# Tetra and Amano Shrimp



## CoryLover8 (Jul 31, 2014)

I have a 15 gal column tank that is currently housing 3 albino corys, 4 skirted tetras, 2 BA tetras, 1 Columbian tetra (yes I know that second school of tetras doesnt match, but there is a long story involving Petco).

Would Amano Shrimp be safe in my tank or would tetras see them as food? I will admit my tetras seem to get a kick out of splashing tons of water when eating flakes or bloodworms. Those guys go crazy for food even if they are fed several times a day (I tried to figure out if they were ferocious eaters due to hunger or personality).


----------



## nikb747 (Jul 24, 2014)

I've got a tank with diamond tetras and glowlight tetras that don't seem to bother the amano, cherry, or ghost shrimp. I have no idea how close in temperament your tetras are though.


----------



## Betta132 (Nov 29, 2012)

Get larger amanos and you should be fine providing there's a few good hiding places. 
Remember, though, piranhas are tetras with sharp teeth. Give those white skirts sharp teeth and more size and they'd be just as deadly.


----------



## IDR (Apr 12, 2014)

How small are your Amanos? If they're very small, then yeah, they'll end up snacks. Larger bodied Amanos will survive and thrive just fine.

I have around 9-10 in my 29G who are doing just fine with Rams and various Tetra.

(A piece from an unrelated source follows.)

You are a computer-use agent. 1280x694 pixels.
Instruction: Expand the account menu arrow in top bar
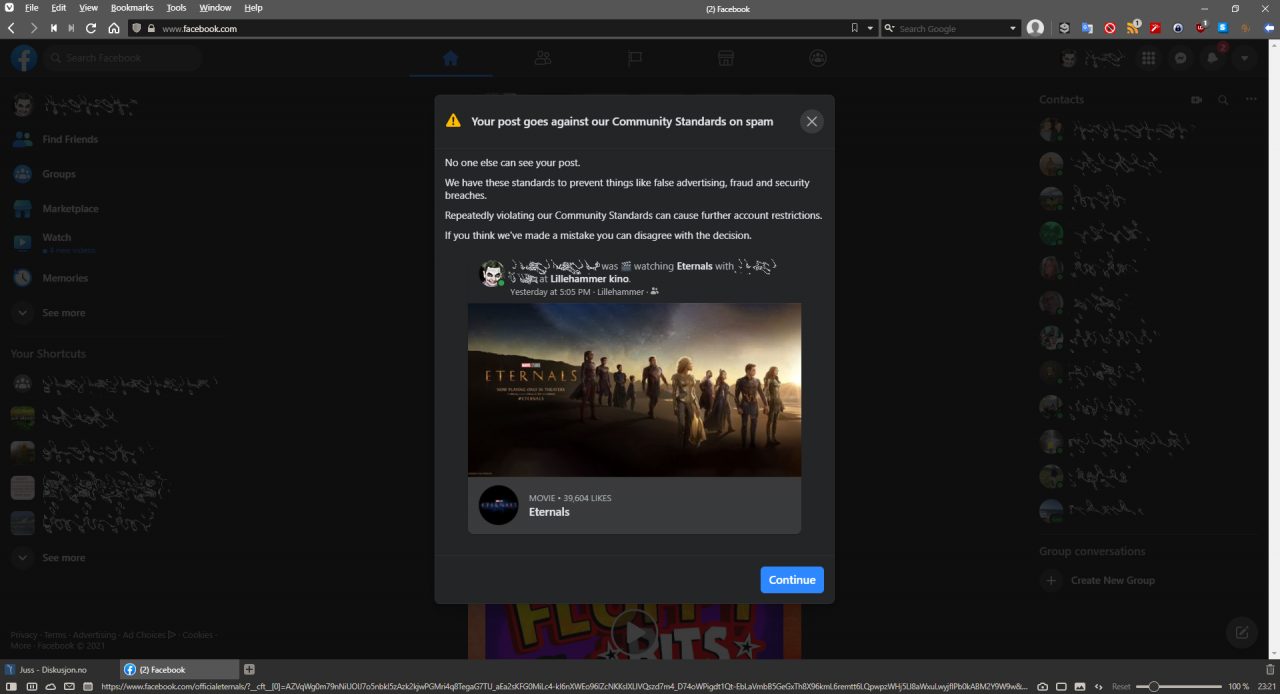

My Amanos are actually little bad-asses. I can't tell if they're attacking or what, but lately when I put my hand into the tank to do any kind of maintenance, they swarm it. I have to shake them off, and the second I do, they just come back for more.

Just a suggestion, but giving them adequate coverage, whether it's a dark cave, or dense plant groups, etc. will go a long way in aiding their survival.


----------



## garfieldnfish (Sep 25, 2010)

I have lost 3 of 6 Amano shrimp to CPDs and black darter tetras. I would not risk it.


----------



## CoryLover8 (Jul 31, 2014)

Well, I guess that tank will have a roomba crew of otos and my betta (go figure) gets the shrimp roomba crew.


----------



## Jadenlea (Sep 15, 2011)

Amanos should be fine. Have some hiding places just in case but I kept Amanos with all sorts of large fish. They hold their own. My Amanos would get right out there with my Redline sharks and Rams and fight over the food. They would take the food right out of the fishes mouths and swim away with it. Also, it has been three years now and some of them are still alive so they have outlived their stated life span!


----------



## mattcham (Mar 7, 2014)

IDR said:


> My Amanos are actually little bad-asses. I can't tell if they're attacking or what, but lately when I put my hand into the tank to do any kind of maintenance, they swarm it. I have to shake them off, and the second I do, they just come back for more.


Sounds like they are starving. Mine do that after i come home after a weekend of not feeding them. Make sure they are getting fed and that other tank mates are not taking all the food. They die easily of starvation like otocinclus catfish.


----------



## mattcham (Mar 7, 2014)

Jadenlea said:


> Also, it has been three years now and some of them are still alive so they have outlived their stated life span!


That's pretty cool considering most amanos in pet stores are probably already 1+ years old.


----------



## dbw27 (May 19, 2014)

My amanos are alright with a whole slew of tetras in a 15.8 (white skirt and rummy nose). In fact, I think they have just been getting fatter and fatter.

dbw


----------



## garfieldnfish (Sep 25, 2010)

A couple of my amanos have lived for over 5 years. They can live way longer than the average dwarf shrimp. 
But I have to restate my earlier post. CPDs and black darter tetras are mini piranhas. Black darter tetras only eat live food and CPDS are vicious for their size. 
I have had black skirt and white skirt tetras before but not with amano shrimp. But comparing the skirt tetras with the black darters and CPDs, skirt tetras are puppies, black darter and CPDs are Bulldogs.
So you could give it a try. Never had a Columbian tetra. It would be good to have another tank ready in case you have to move the Amanos. Like I wrote in the earlier post, I lost 3 of my 6 Amanos to the tetras. I thought since black darters only eat live food and the amano zoes can't survive in freshwater and the females were berried all the time, this would be a great live food source for the fish. But they decided to take down the adult amano shrimp after eating the zoes. By the time I realized what was happening I had lost half of the shrimp.


----------